No it’s not. You would not tip any less if you knew there were other people at the restaurant who had no intention of tipping.

It’s strictly a lost potential income to the server when they land a cheap customer. It may not actually cost them anything at all if it’s not busy and they were able to take on the additional customer without losing a potentially higher paying customer slot.




It is.

Prices for basic services are lower in tipping cultures, ceteris paribus, since staff wages are a component of price, and staff wages are lower in a tipping culture since they make part of their income from tipping.

Hence, the cheap customer benefits to the maximum in a tipping culture since the prices they're paying are artificially lower as they've been subsidised by tippers. That's why it's a transfer of wealth from the generous to the cheap.

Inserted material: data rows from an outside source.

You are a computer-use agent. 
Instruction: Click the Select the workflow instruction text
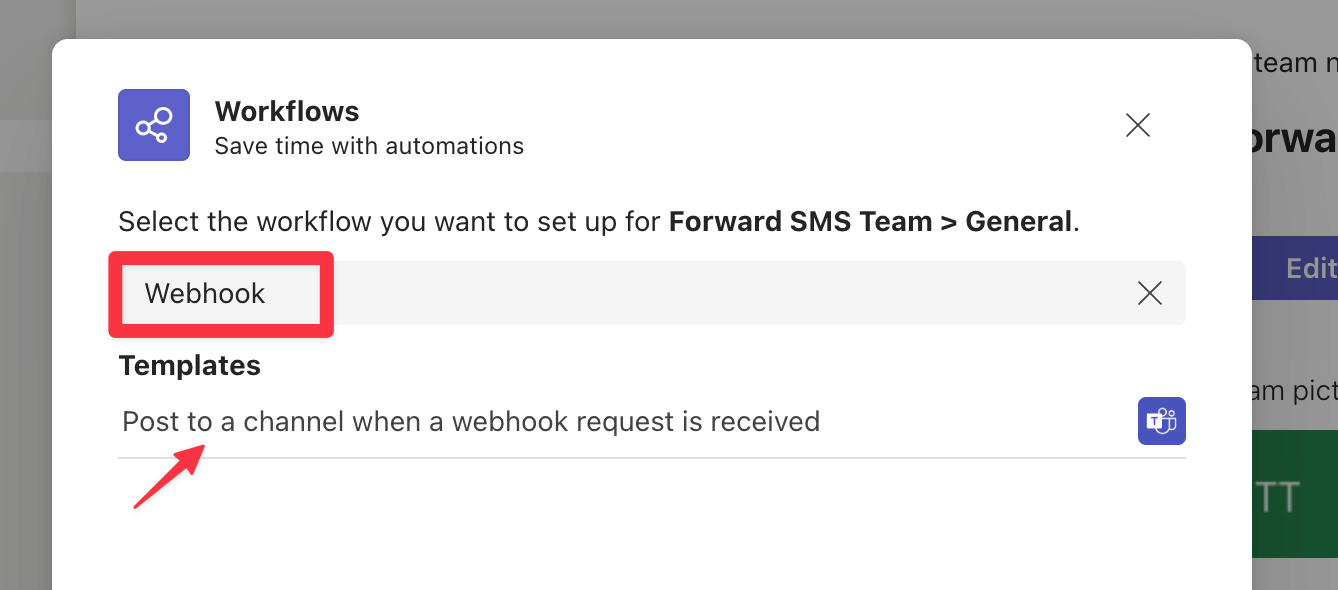390,220
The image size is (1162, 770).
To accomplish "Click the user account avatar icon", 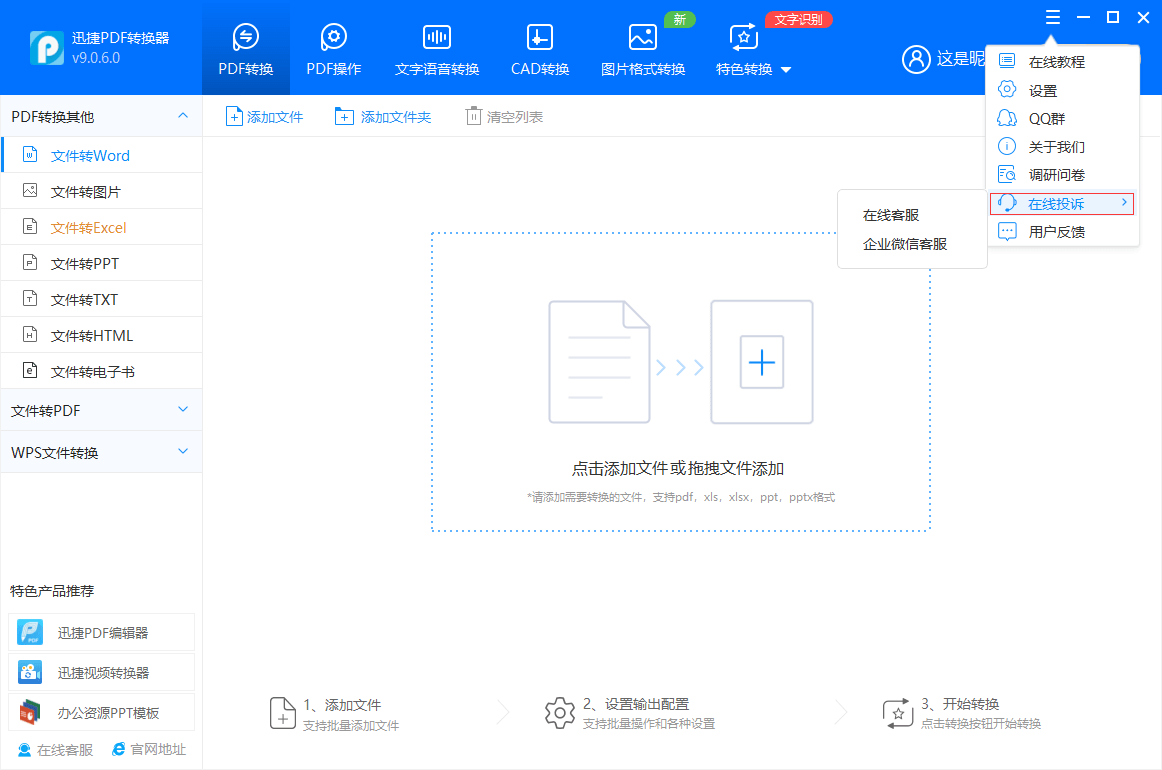I will pos(916,59).
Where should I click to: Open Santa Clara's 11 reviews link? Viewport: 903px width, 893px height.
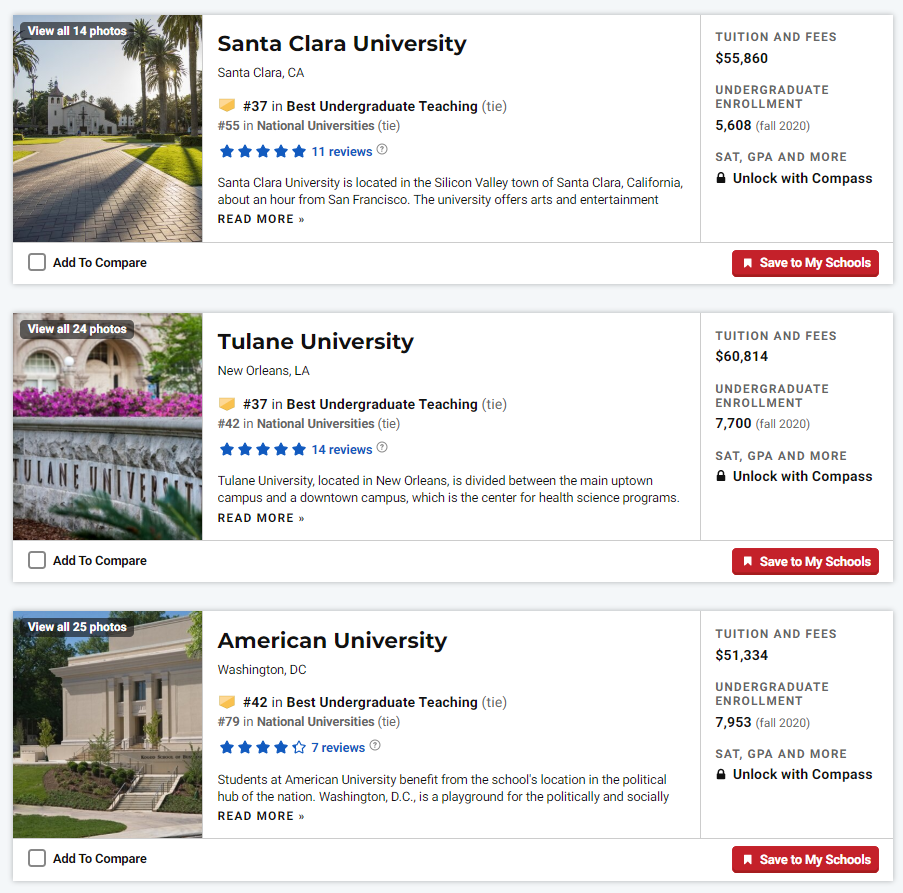pyautogui.click(x=342, y=151)
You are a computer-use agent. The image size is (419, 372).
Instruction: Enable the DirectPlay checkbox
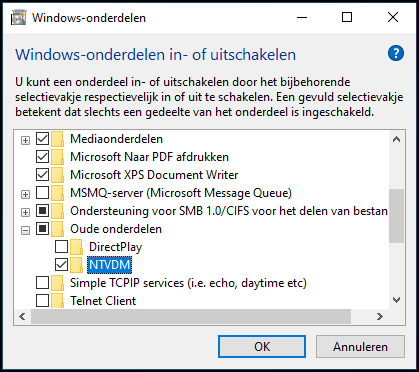pos(61,247)
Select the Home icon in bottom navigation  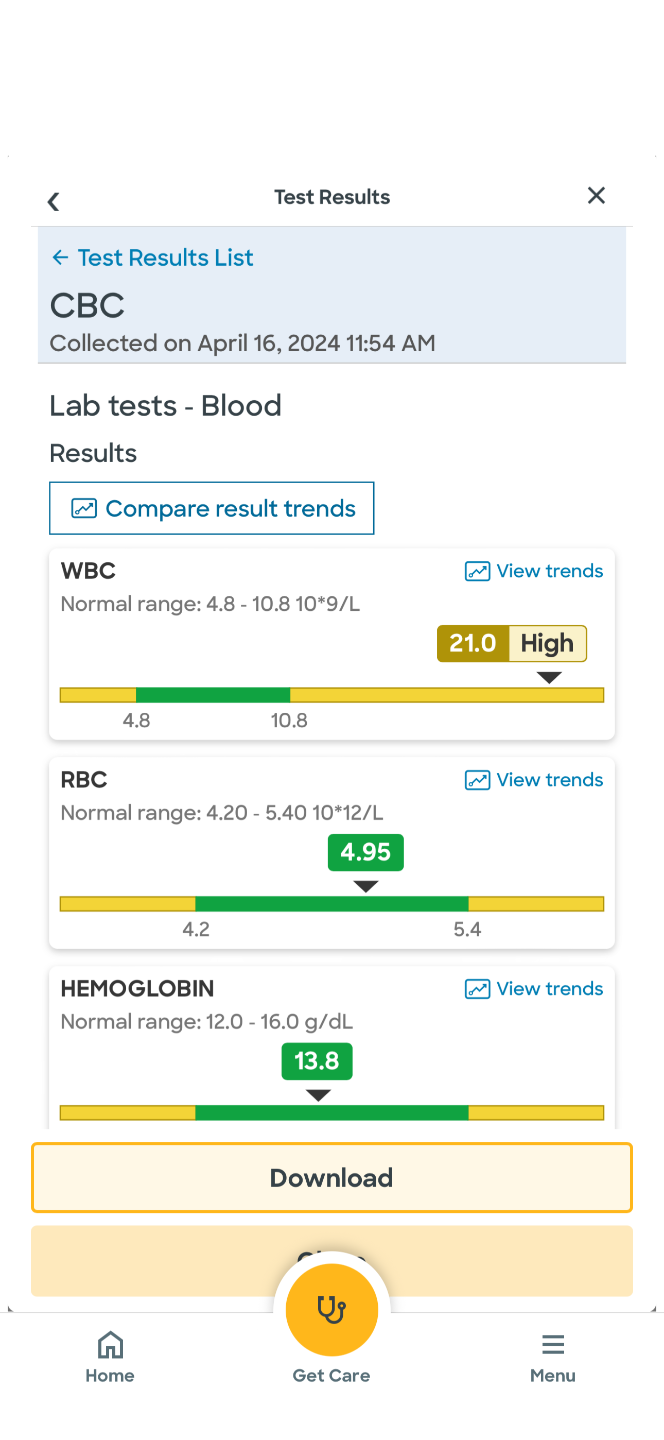tap(110, 1344)
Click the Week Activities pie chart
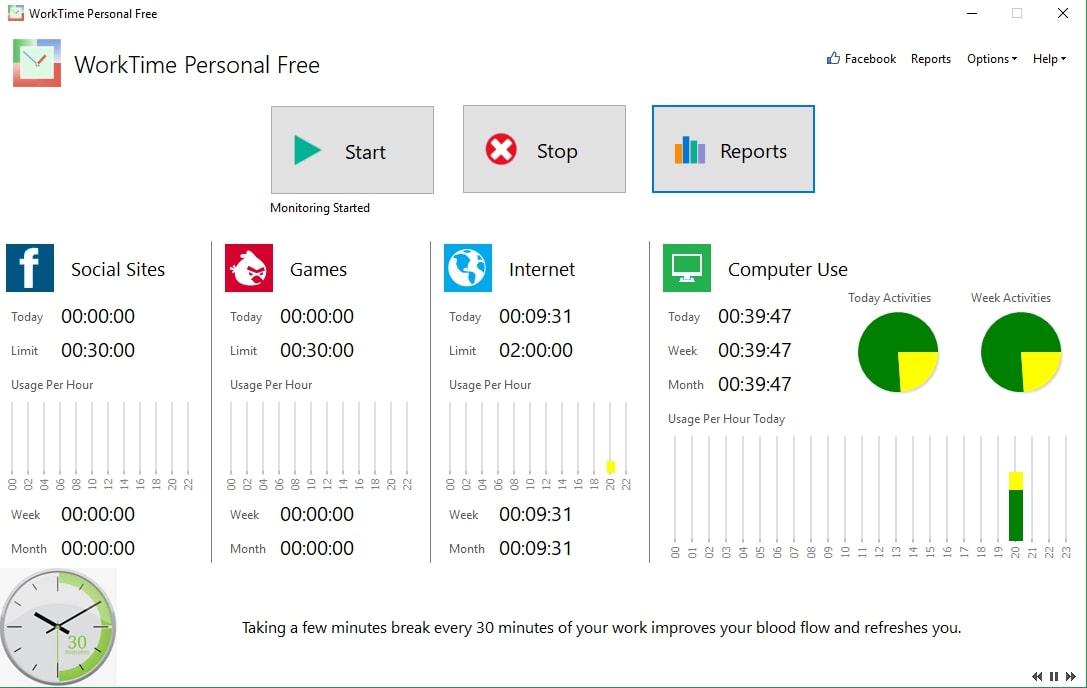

It's got little to do with whether the generous decide to tip more in the presence of the cheap (although that may be a small part of it), it's about the indirect and hidden subsidisation through service price.


When you s/cheap customer/poor customer/ the whole thing sounds slightly different.


This would make for a very interesting academic study, to figure out whether variation in tip size is driven more by personality dimensions (agreeability, generosity, etc) or by socioeconomic status.

Presumably it's a combination of both, where on a diverse platform like Uber it weighs more heavily towards socioeconomic drivers and in a more homogeneous environment like an expensive restaurant it comes down more to personality traits.


I think I'd probably tip more.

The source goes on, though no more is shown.